Style, Wit Make Good 'Sense'

"Sense and Sensibility," perhaps the most acclaimed movie to reach Moscow since "Schindler's List" in 1994, arrives freighted with dangerous expectations: seven Academy Award nominations, a big-name cast, a much-lauded director -- and of course, the greatness of Jane Austen looming over the entire enterprise.


And with that kind of hype, it would not take much, just a missed step or two, for the movie to disappoint hugely.


What's more, the filmmakers -- director Ang Lee and screenwriter Emma Thompson -- compound the risk by not wrenching the movie into a more easily palatable modern style. Instead they adapt themselves to the pace of a story written 201 years ago, depicting modes of thought, feeling and behavior that might prove alien or incomprehensible to much of their audience. They have opted to ground the film in the particularities of the novel's time and place, letting the elements of "our common humanity" emerge from the thick matrix of manners, habits, objects, assumptions, sights and sounds of Austen's richly imagined world.


With all this in play, it is a delight to report that "Sense and Sensibility" carries off its risky propositions handsomely, and provides two hours of fascinating and moving entertainment. If it is just the slightest bit too self-conscious, too obviously earnest in trying to achieve that illusion of ease that accompanies greatness, this can hardly be counted a demerit. It stands so far above the common run of movie fare that questions of "rank" are beside the point. It's good, as few things are, and that's good enough.


The movie deals, obviously, with the conflict between "sense" and "sensibility," or in more modern usage, between "reason" and "emotion." The story revolves around two sisters, Elinor (Thompson) and Marianne (Kate Winslet), opposites who must move from these two poles toward a more harmonious balance of the mind and the heart. Their situation is complicated by the male-skewed inheritance laws of the day: Upon the death of their father, they lose their family home, live in genteel poverty, and find that all questions of love and marriage are inextricably bound up with matters of money.


The passionate Marianne is, quite literally, swept off her feet by the dashing Willoughby (Greg Wise), a poetry-spouting romantic given to grand gestures and scandalously public displays of affection, while the more reserved Elinor conceives a passion for Edward (Hugh Grant), a shy, halting suitor whose temperament matches her own. Both men bear secrets from their past, however, in which money and honor (or the lack of it) play important parts. Anyone who has read even one Austen novel knows how the story will end -- in the universal concord represented by happy marriage -- but how this will work out, and who it will work out with, depend on several intriguing and unexpected plot twists that keep the audience entranced.
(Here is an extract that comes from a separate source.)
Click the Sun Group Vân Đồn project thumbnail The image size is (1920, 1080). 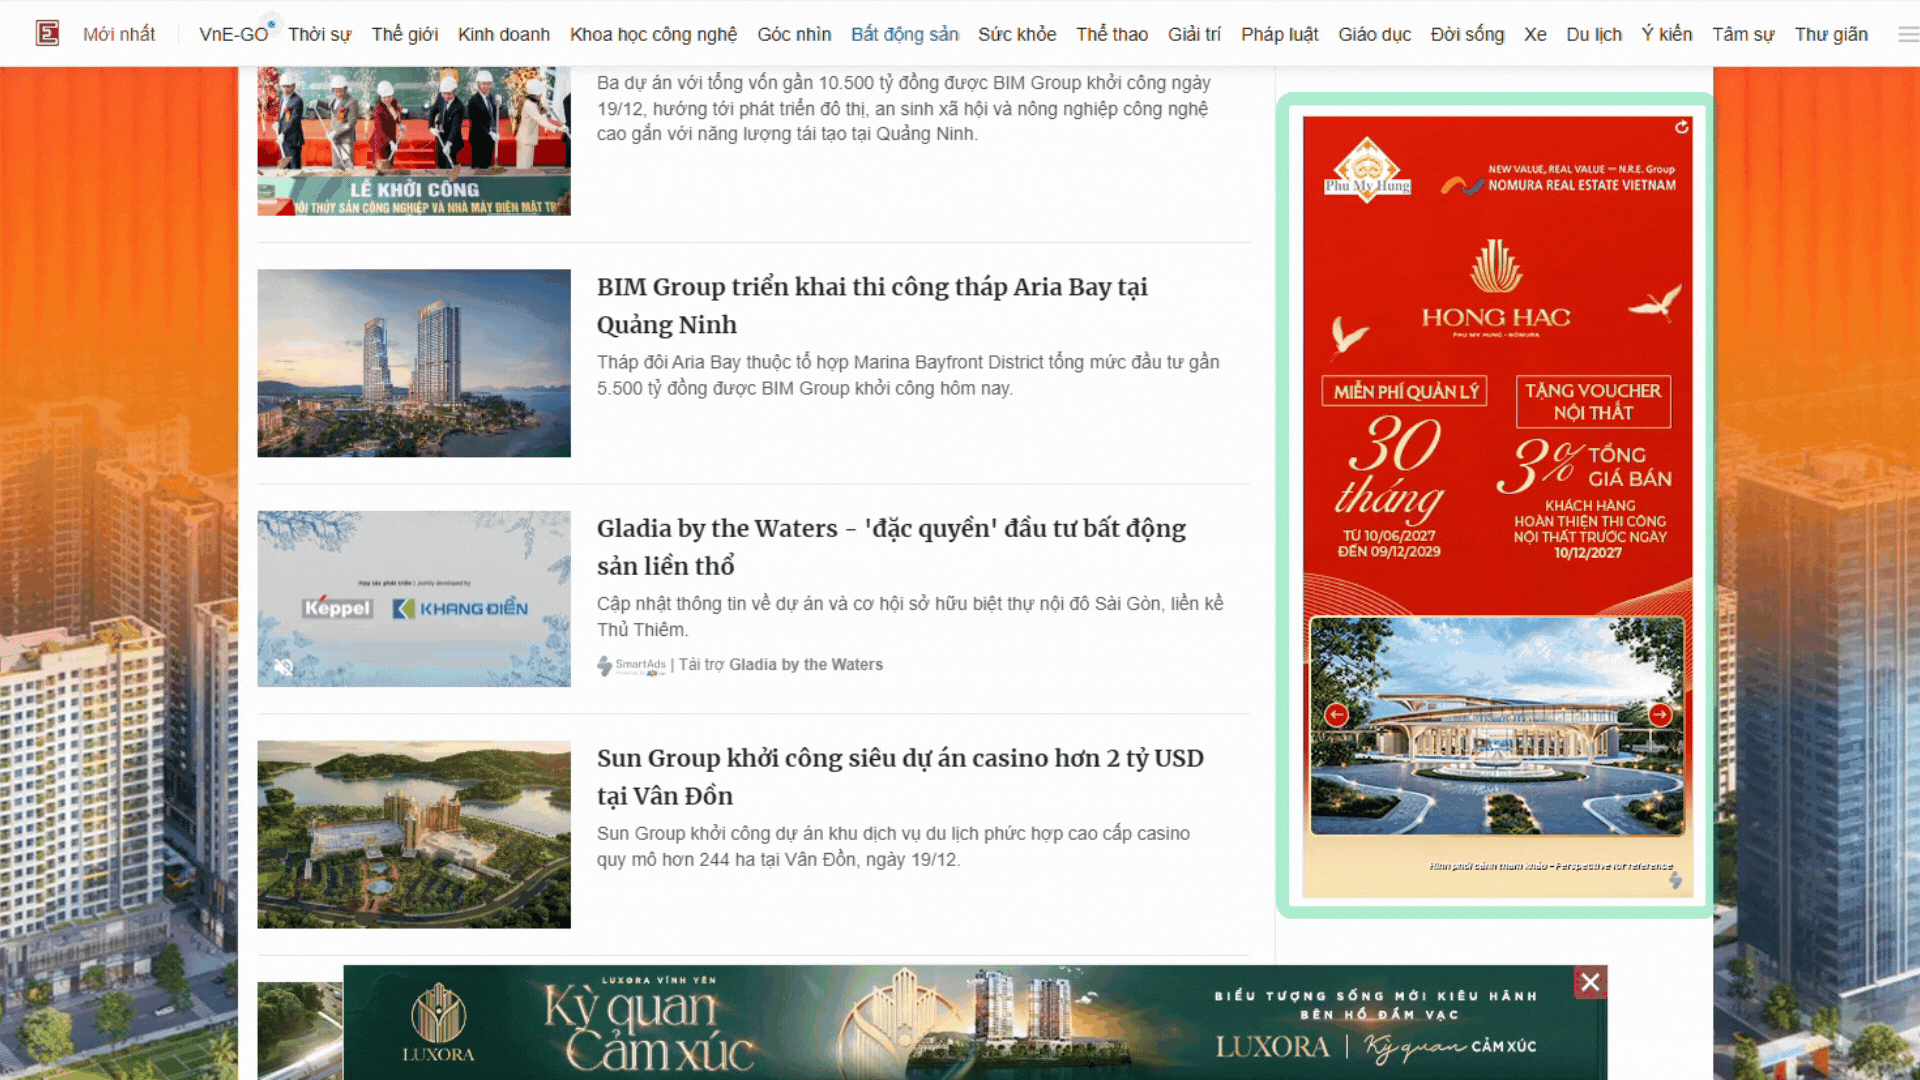click(x=414, y=834)
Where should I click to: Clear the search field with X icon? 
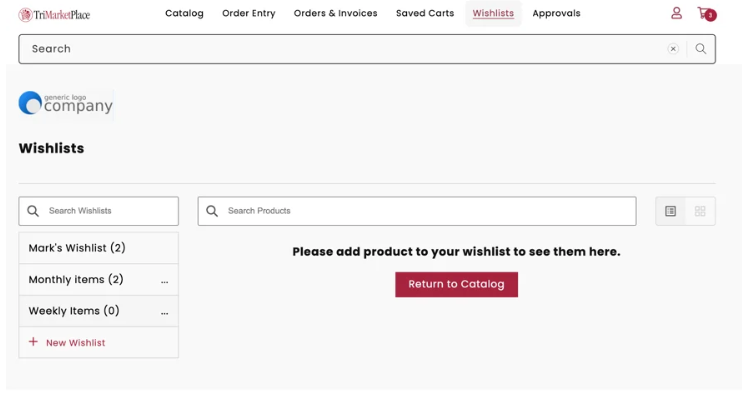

Thompson has been nominated as Best Actress for her work here, and it is hard to imagine anyone turning in a better performance. She has also been nominated for her screenplay, and deservedly so. But the level of acting is almost uniform throughout the cast. Alan Rickman, as the steadfast Colonel Brandon, is especially fine; if the rest of the cast were not so good, he could have stolen this picture as he once walked away with Kevin Costner's "Robin Hood." Winslet, nominated for Best Supporting Actress, shows great control in a role that could have easily been overplayed, and the supporting cast, portraying the typical Austen menagerie of all-too-human types (hypocrites, dullards, worrywarts, gossips) are delightful in every respect. Only Hugh Grant's performance seems slightly out of kilter. It's true that gentle-souled Edward is supposed to be shy, but Grant's hunched-over manner and embarrassed mumbling at times seem more appropriate to a character who had, say, just been arrested for having sex on a street corner, and not an aspiring country parson.


Ang Lee, the Taiwanese director most famous for "The Wedding Banquet," brings a remarkable visual style to the film, a subtle sensuality that at first seems at odds with Austen's astringent prose but in the end creates a full, rich world of its own. Although he was inexplicably left off the Oscar list, he and his co-creators have fashioned a remarkable piece of work, well worth the risk of a few dollars.